======== Dataset ========

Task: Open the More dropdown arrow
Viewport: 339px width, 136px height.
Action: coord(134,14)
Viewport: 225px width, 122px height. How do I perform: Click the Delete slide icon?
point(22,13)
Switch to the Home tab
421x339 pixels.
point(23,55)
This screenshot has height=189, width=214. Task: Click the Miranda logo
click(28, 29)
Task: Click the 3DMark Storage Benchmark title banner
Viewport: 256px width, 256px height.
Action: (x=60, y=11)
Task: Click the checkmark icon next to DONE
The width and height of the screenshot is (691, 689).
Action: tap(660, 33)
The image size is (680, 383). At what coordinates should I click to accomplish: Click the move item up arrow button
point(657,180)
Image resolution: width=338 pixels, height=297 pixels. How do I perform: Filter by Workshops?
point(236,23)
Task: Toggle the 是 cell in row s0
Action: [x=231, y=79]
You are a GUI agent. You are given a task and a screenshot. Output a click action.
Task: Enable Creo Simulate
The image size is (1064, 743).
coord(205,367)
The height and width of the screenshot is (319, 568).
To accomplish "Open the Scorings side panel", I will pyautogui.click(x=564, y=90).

========
======== Dataset ========

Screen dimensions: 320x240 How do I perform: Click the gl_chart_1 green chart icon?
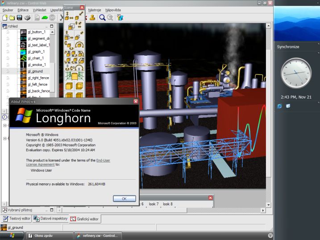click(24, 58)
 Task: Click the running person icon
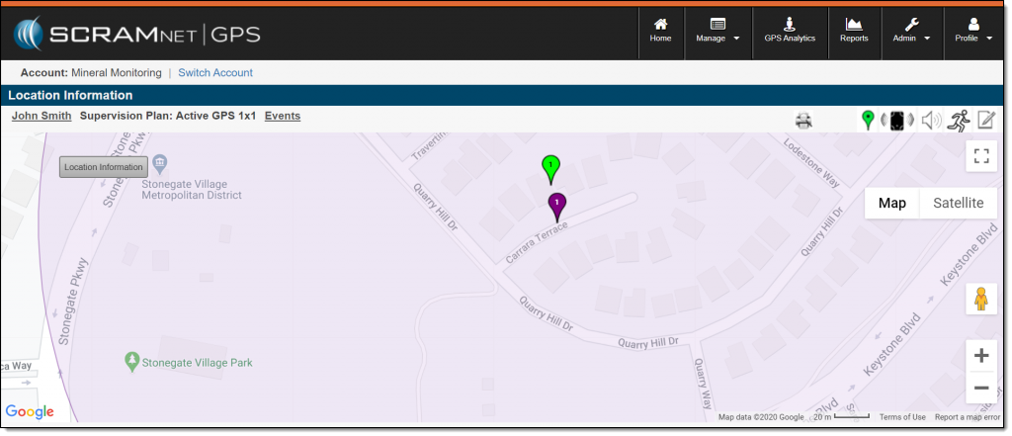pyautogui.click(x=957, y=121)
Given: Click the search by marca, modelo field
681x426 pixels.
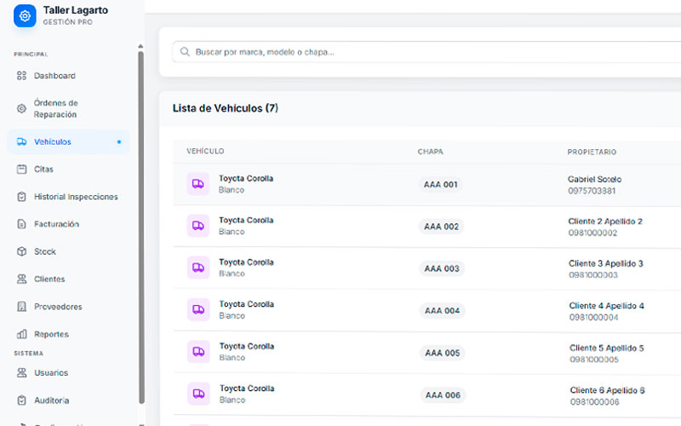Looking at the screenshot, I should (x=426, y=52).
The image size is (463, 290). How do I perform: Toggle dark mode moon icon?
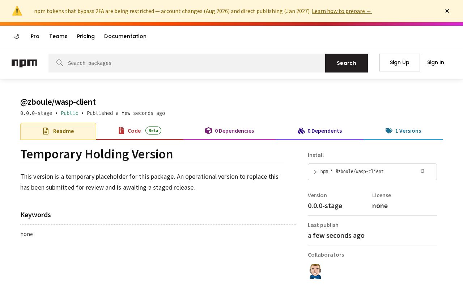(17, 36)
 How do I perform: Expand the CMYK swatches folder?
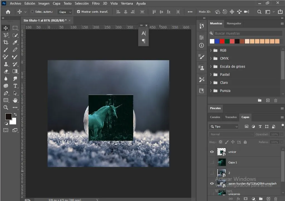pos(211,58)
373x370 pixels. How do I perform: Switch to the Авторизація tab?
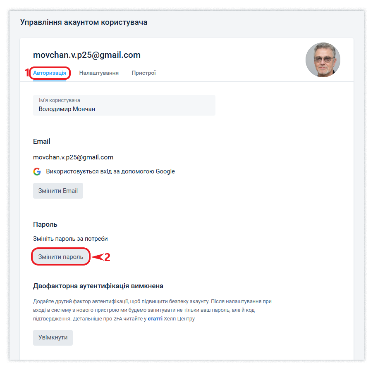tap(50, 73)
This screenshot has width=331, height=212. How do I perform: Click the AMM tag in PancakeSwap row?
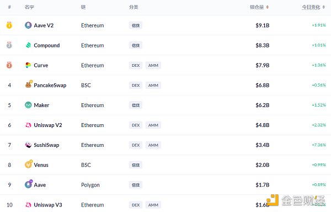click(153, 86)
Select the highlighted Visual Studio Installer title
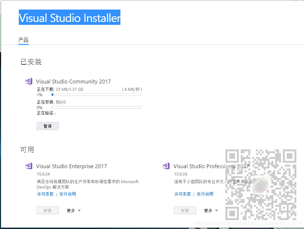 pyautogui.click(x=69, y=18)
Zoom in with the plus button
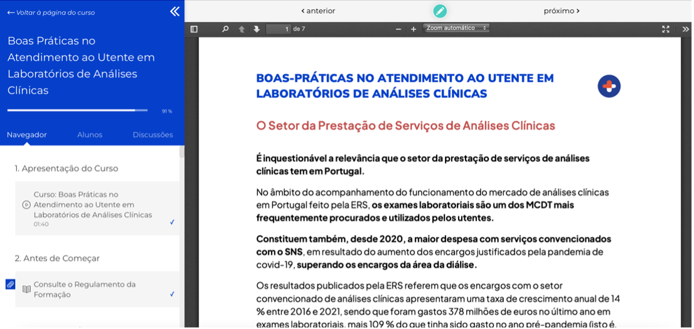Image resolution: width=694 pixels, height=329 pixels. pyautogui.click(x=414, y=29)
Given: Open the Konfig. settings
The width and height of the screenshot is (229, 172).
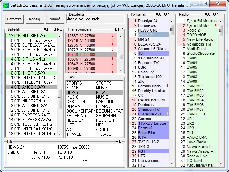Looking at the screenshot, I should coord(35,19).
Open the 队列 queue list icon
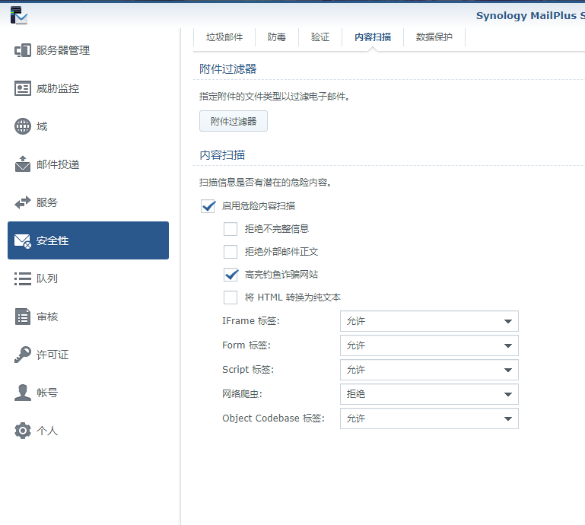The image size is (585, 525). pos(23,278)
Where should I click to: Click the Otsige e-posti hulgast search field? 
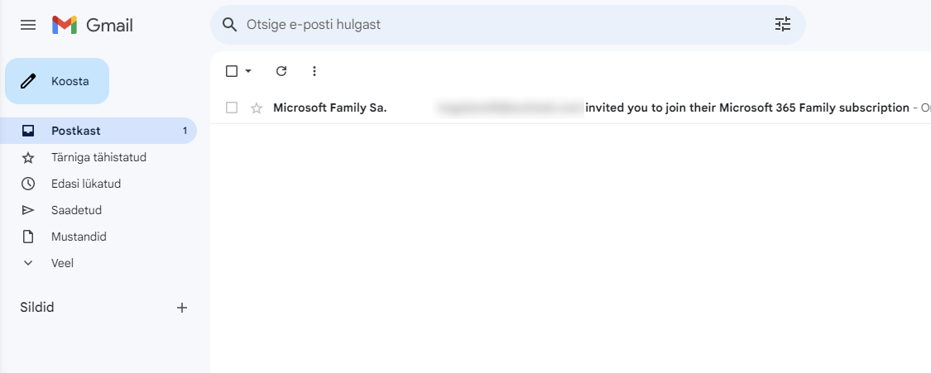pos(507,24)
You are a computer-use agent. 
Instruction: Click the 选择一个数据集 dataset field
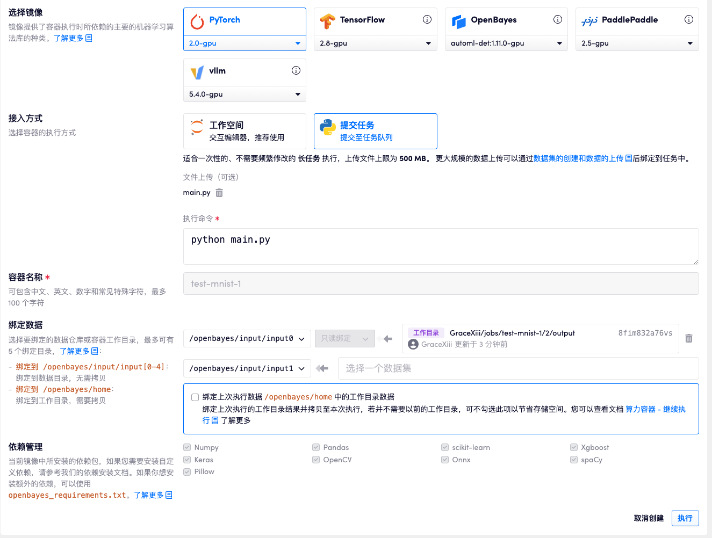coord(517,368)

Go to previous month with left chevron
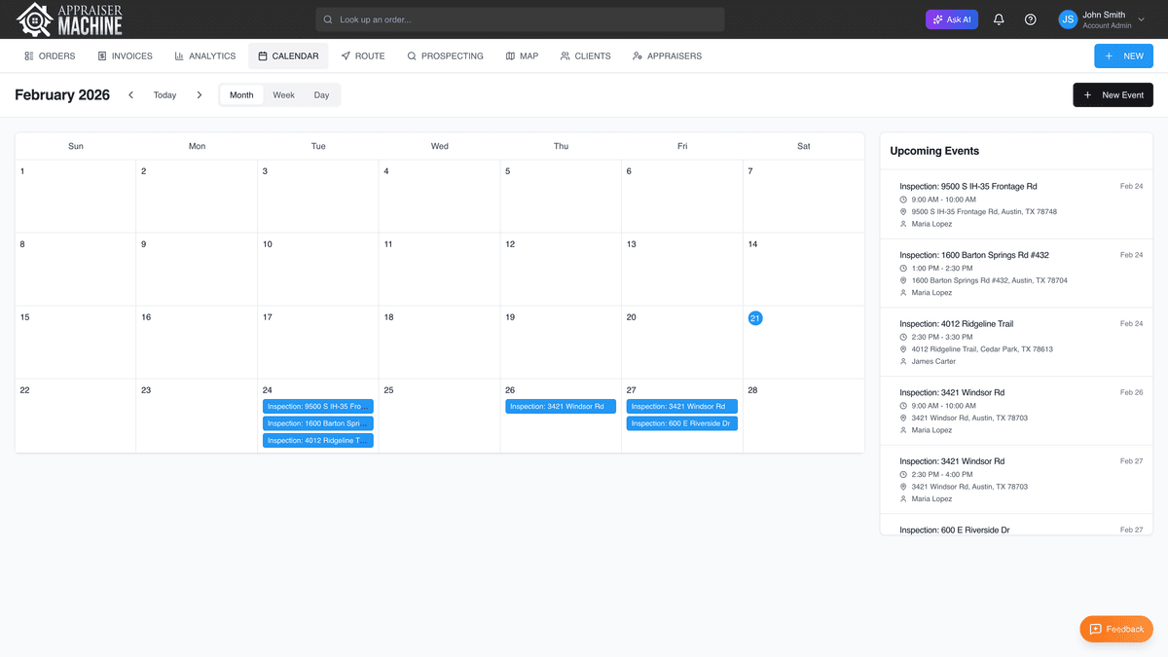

========

Exercise description: Look through the material above for "agent" and copy the lines that have it.

Response to this exercise:
You are a GUI agent. You are given a task and a screenshot. Output a click action.
You are a computer-use agent. 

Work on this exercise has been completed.